=== Entries shown ===
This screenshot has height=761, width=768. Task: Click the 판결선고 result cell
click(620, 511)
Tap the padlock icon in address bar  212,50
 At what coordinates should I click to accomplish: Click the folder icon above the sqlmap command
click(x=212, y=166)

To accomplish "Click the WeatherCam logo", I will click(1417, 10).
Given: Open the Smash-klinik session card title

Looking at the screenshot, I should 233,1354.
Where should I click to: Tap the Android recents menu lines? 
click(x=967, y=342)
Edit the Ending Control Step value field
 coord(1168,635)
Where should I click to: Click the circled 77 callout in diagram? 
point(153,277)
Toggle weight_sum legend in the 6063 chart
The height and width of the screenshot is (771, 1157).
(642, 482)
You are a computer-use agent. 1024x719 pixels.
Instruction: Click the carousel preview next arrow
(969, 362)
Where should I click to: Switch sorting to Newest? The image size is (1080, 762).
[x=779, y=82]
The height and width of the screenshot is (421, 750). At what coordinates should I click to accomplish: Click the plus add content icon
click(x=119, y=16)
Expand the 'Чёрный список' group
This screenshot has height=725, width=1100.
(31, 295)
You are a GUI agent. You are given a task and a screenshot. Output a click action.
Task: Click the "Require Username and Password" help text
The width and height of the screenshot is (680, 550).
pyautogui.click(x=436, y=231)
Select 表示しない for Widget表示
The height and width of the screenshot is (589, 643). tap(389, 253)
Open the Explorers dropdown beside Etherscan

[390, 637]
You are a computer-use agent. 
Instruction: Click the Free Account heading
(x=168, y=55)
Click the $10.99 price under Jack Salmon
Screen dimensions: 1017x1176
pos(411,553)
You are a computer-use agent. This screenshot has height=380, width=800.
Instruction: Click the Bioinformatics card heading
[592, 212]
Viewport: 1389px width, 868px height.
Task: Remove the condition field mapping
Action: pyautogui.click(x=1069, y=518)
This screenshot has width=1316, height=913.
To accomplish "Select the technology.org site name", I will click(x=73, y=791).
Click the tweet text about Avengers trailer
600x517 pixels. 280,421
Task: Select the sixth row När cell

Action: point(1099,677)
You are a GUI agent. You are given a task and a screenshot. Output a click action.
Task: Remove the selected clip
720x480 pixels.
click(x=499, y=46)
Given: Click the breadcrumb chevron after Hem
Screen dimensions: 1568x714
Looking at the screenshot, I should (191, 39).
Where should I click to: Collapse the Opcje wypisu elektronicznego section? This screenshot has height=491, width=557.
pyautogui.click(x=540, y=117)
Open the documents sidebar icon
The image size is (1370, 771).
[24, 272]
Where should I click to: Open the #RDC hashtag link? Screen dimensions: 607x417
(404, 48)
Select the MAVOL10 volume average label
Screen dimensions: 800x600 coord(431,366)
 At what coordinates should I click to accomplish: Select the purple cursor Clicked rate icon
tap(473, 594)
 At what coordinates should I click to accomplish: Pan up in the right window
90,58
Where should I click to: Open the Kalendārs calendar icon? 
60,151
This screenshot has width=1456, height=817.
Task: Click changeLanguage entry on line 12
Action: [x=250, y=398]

=== Exercise objective ===
Reproduce each record shown above without altering a single word.

=== Response area ===
This screenshot has height=761, width=768. Task: Click the 판결선고 result cell
click(620, 511)
Tap the padlock icon in address bar  212,50
 At what coordinates should I click to accomplish: Click the folder icon above the sqlmap command
click(x=212, y=166)

To accomplish "Click the WeatherCam logo", I will click(1417, 10).
Given: Open the Smash-klinik session card title

Looking at the screenshot, I should 233,1354.
Where should I click to: Tap the Android recents menu lines? 
click(x=967, y=342)
Edit the Ending Control Step value field
 coord(1168,635)
Where should I click to: Click the circled 77 callout in diagram? 
point(153,277)
Toggle weight_sum legend in the 6063 chart
The height and width of the screenshot is (771, 1157).
(642, 482)
You are a computer-use agent. 1024x719 pixels.
Instruction: Click the carousel preview next arrow
(969, 362)
Where should I click to: Switch sorting to Newest? The image size is (1080, 762).
[x=779, y=82]
The height and width of the screenshot is (421, 750). At what coordinates should I click to accomplish: Click the plus add content icon
click(x=119, y=16)
Expand the 'Чёрный список' group
This screenshot has height=725, width=1100.
(31, 295)
You are a GUI agent. You are given a task and a screenshot. Output a click action.
Task: Click the "Require Username and Password" help text
The width and height of the screenshot is (680, 550).
pyautogui.click(x=436, y=231)
Select 表示しない for Widget表示
The height and width of the screenshot is (589, 643). tap(389, 253)
Open the Explorers dropdown beside Etherscan

[390, 637]
You are a computer-use agent. 
Instruction: Click the Free Account heading
(x=168, y=55)
Click the $10.99 price under Jack Salmon
Screen dimensions: 1017x1176
pos(411,553)
You are a computer-use agent. This screenshot has height=380, width=800.
Instruction: Click the Bioinformatics card heading
[592, 212]
Viewport: 1389px width, 868px height.
Task: Remove the condition field mapping
Action: pyautogui.click(x=1069, y=518)
This screenshot has width=1316, height=913.
To accomplish "Select the technology.org site name", I will click(x=73, y=791).
Click the tweet text about Avengers trailer
600x517 pixels. 280,421
Task: Select the sixth row När cell

Action: point(1099,677)
You are a GUI agent. You are given a task and a screenshot. Output a click action.
Task: Remove the selected clip
720x480 pixels.
click(x=499, y=46)
Given: Click the breadcrumb chevron after Hem
Screen dimensions: 1568x714
Looking at the screenshot, I should (191, 39).
Where should I click to: Collapse the Opcje wypisu elektronicznego section? This screenshot has height=491, width=557.
pyautogui.click(x=540, y=117)
Open the documents sidebar icon
The image size is (1370, 771).
[24, 272]
Where should I click to: Open the #RDC hashtag link? Screen dimensions: 607x417
(404, 48)
Select the MAVOL10 volume average label
Screen dimensions: 800x600 coord(431,366)
 At what coordinates should I click to accomplish: Select the purple cursor Clicked rate icon
tap(473, 594)
 At what coordinates should I click to accomplish: Pan up in the right window
90,58
Where should I click to: Open the Kalendārs calendar icon? 
60,151
This screenshot has width=1456, height=817.
Task: Click changeLanguage entry on line 12
Action: [x=250, y=398]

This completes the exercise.